FILED
NOT FOR PUBLICATION
FEB 20 2018
UNITED STATES COURT OF APPEALS MOLLY C. DWYER, CLERK
U.S. COURT OF APPEALS
FOR THE NINTH CIRCUIT
LAWRENCE M BECKER, as fiduciary of No. 16-35191
the Xerox Corporation Savings Plan and
Xerox Corporation Retirement Income D.C. No. 3:11-cv-05830-BHS
Guarantee Plan,
Plaintiff, MEMORANDUM*
v.
CARMEN STEPHANIE MAYS-
WILLIAMS,
Defendant-Appellee,
ASA WILLIAMS, Jr., as personal
representative of the Estate of Asa Willie
Williams,
Defendant-Appellant.
Appeal from the United States District Court
for the Western District of Washington
Benjamin H. Settle, District Judge, Presiding
Submitted February 6, 2018**
Seattle, Washington
*
This disposition is not appropriate for publication and is not precedent
except as provided by Ninth Circuit Rule 36-3.
**
The panel unanimously concludes this case is suitable for decision without
oral argument. See Fed. R. App. P. 34(a)(2).
Before: FISHER, GOULD and PAEZ, Circuit Judges.

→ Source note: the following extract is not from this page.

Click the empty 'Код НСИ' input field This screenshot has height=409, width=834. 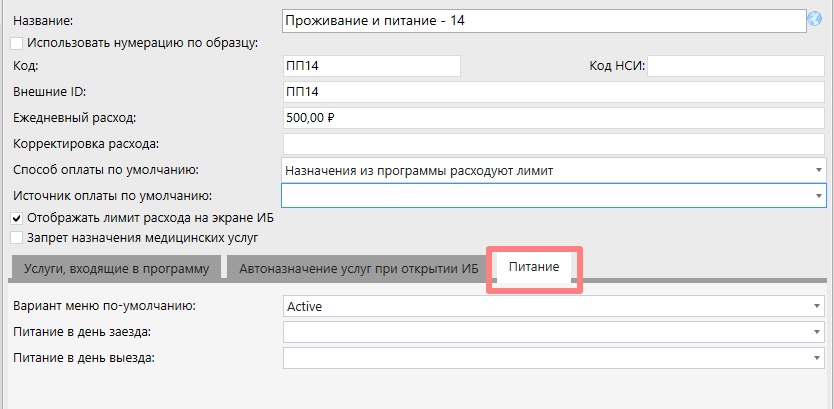tap(739, 66)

Asa Williams, Jr., appeals the judgment entered by the district court in favor
of Carmen Stephanie Mays-Williams in this dispute over the decedent Asa
Williams, Sr.’s employer-sponsored savings and retirement plans. We review the
district court’s factual findings for clear error, its conclusions of law de novo and
its evidentiary rulings for an abuse of discretion, see Wagner v. County of
Maricopa, 747 F.3d 1048, 1052 (9th Cir. 2013); Bertelsen v. Harris, 537 F.3d
1047, 1056 (9th Cir. 2008), and we affirm.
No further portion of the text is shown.